One night, while Richard and Barbara are both out of town, an increasingly disturbed Jane visits Dr. Burton's office and tells him about the recent events. Despite dismissing the events as nightmares, Dr. Burton allows Jane to spend the night at his country house with an elderly couple who work as housekeepers. The next day, when Richard returns to find that Jane is not home, he alerts Barbara by phone. Meanwhile, Jane awakens and is horrified to find that the housekeepers have been murdered. She frantically calls Dr. Burton, who is in his office with Richard and Barbara. Dr. Burton privately tells Barbara it was Jane on the phone. As Dr. Burton drives off to his country house, Richard follows him.

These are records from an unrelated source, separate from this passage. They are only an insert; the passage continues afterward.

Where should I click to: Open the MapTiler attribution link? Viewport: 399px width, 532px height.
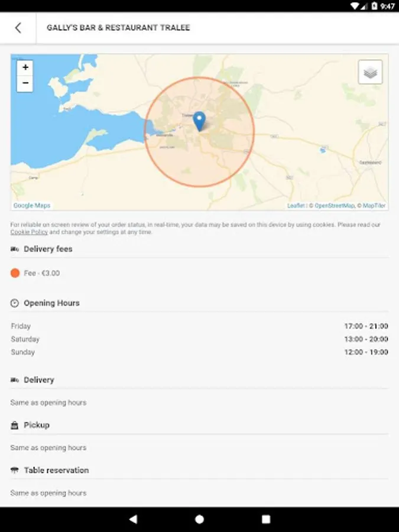(x=375, y=206)
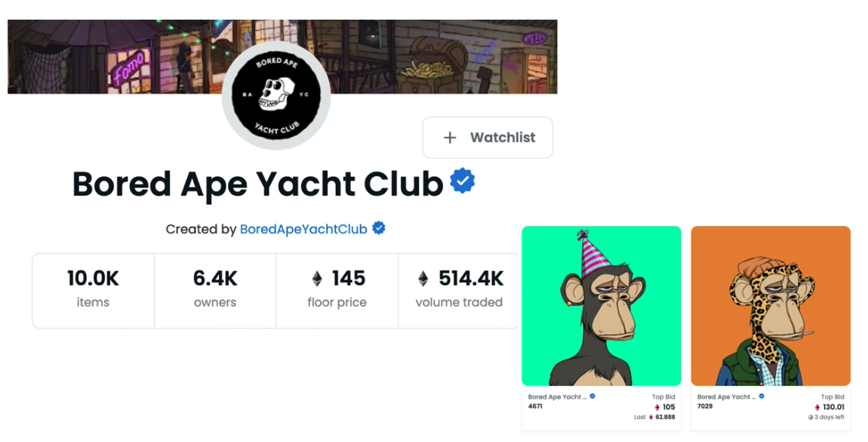The width and height of the screenshot is (868, 442).
Task: Open the party hat ape 4671 image
Action: click(602, 306)
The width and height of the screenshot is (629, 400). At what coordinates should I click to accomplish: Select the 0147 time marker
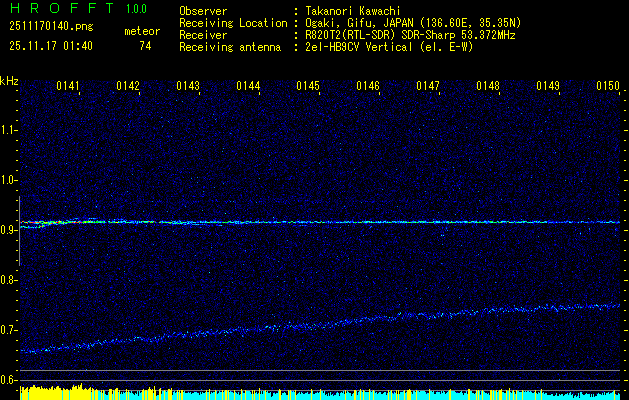428,87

Mark finds Jane, revealing that her mother was a member of the cult and that she was killed after trying to escape. After Jane finds Dr. Burton murdered in his car, Mark chases her through the woods and attempts to kill her, but Richard fatally stabs him with a pitchfork, noticing a tattoo on Mark's wrist. Richard later confronts Barbara at her apartment, having noticed that she has the same tattoo as Mark's on her arm. While secretly reaching for a gun, Barbara attempts to persuade Richard to join the cult, but as she leans in for a kiss, he shoots her dead with the gun.

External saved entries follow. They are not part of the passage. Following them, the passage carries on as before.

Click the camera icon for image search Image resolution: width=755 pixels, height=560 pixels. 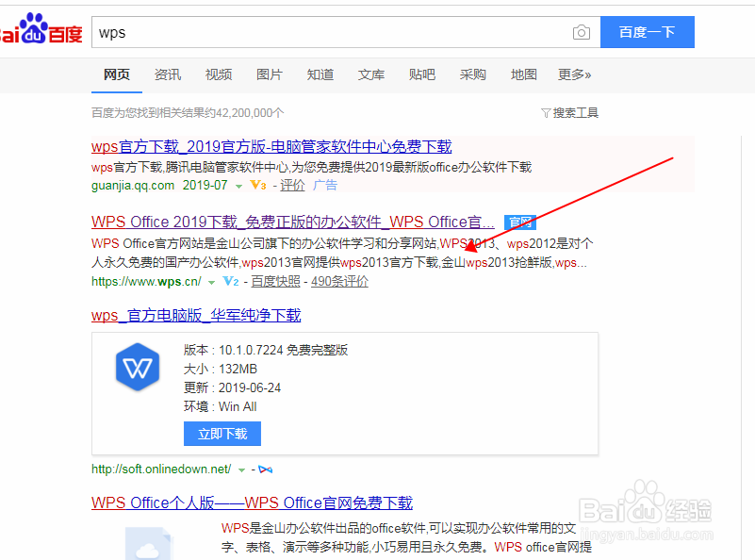pos(582,31)
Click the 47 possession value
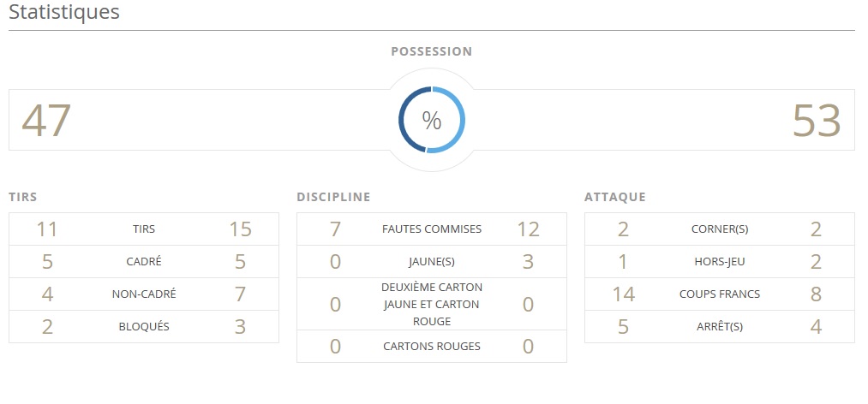Image resolution: width=868 pixels, height=404 pixels. click(46, 121)
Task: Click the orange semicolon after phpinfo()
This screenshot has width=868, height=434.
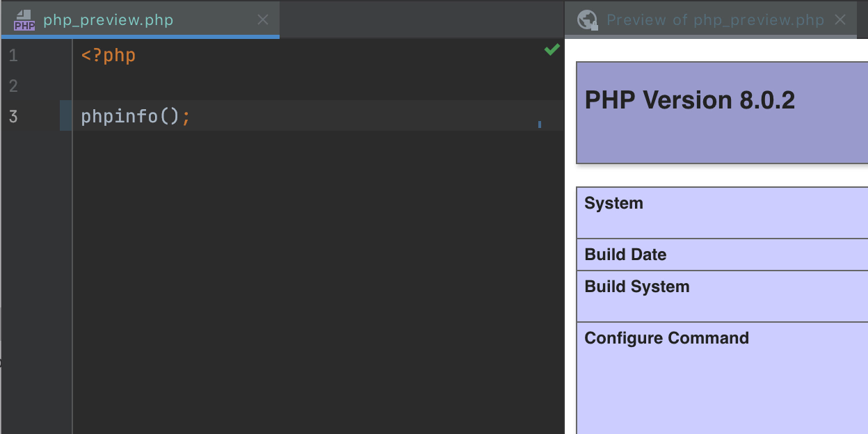Action: (186, 116)
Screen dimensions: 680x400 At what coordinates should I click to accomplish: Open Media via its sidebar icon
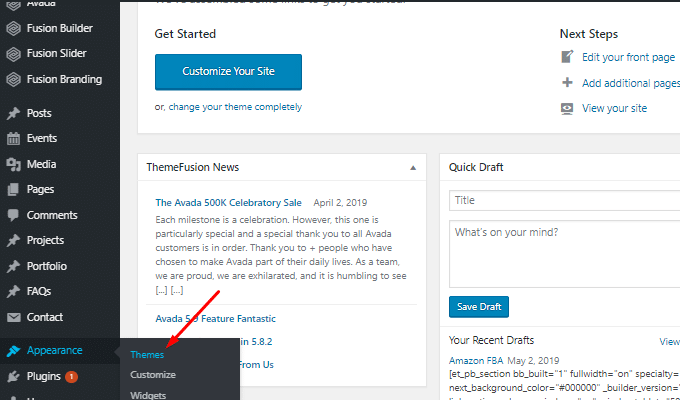click(13, 164)
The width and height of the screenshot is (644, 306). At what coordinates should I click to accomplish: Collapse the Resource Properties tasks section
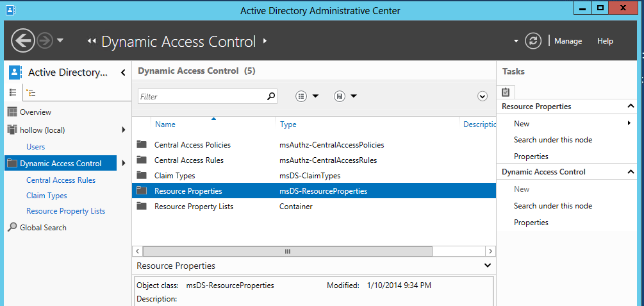(631, 106)
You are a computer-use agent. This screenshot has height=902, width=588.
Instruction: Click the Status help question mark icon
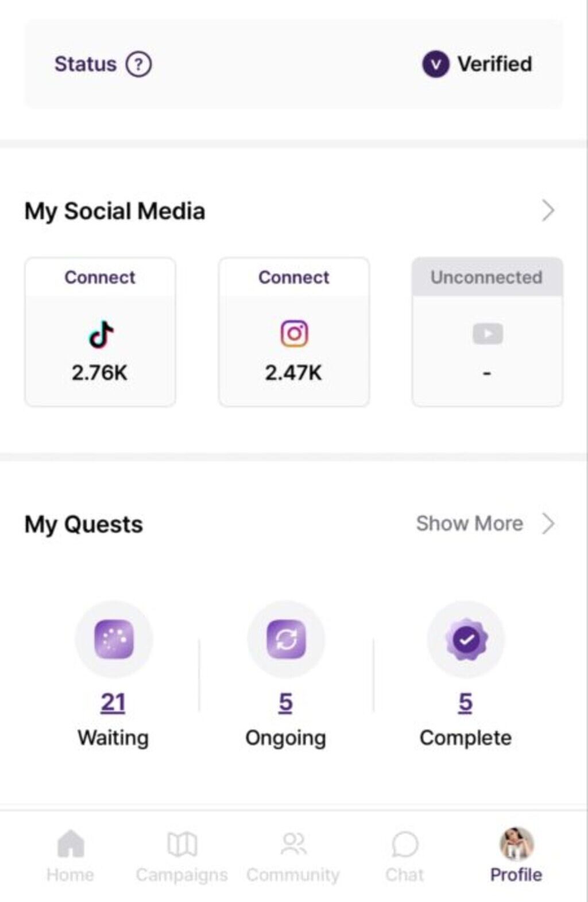pyautogui.click(x=138, y=64)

At the hospital, Jane has a nightmare in which she is framed by the cult for Richard's murder, with J. P. posing as a police inspector. After she awakens, the police inform Jane and Richard that the cult was a cover-up for a drug ring, and that Barbara was the mastermind behind the cult. They also reveal that the man who murdered Jane and Barbara's mother died two months earlier and left an inheritance to both sisters; Barbara was planning to kill Jane to claim the inheritance all for herself. When Jane and Richard return home, J. P. attacks Richard, blaming him for Barbara's death. Richard chases J. P. up to the rooftop, where J. P. attacks Jane. Richard throws J. P. off the rooftop, killing him.
== Production ==
The exteriors were filmed in London and West Sussex, England. Martino originally considered shooting in Dublin due to the lower production costs in Ireland, but was unable to find a suitable flat location. The occultist’s manor was Wykehurst Place. Other locations included Kenilworth Court (Jane and Richard's flat), Aldwych tube station, Bishops Park, and the Anchor pub. Studio interiors were shot at De Paolis Studios in Rome.

==Release==
All the Colors of the Dark was released in Italy on 28 February 1972 by Interfilm. The film grossed a total of 294,470,000 Italian lire domestically.

In Spain, the film was released on 27 August 1973 under the title Todos los colores de la oscuridad.

== Critical reception ==

Robert Firsching of AllMovie called the film "tiresome".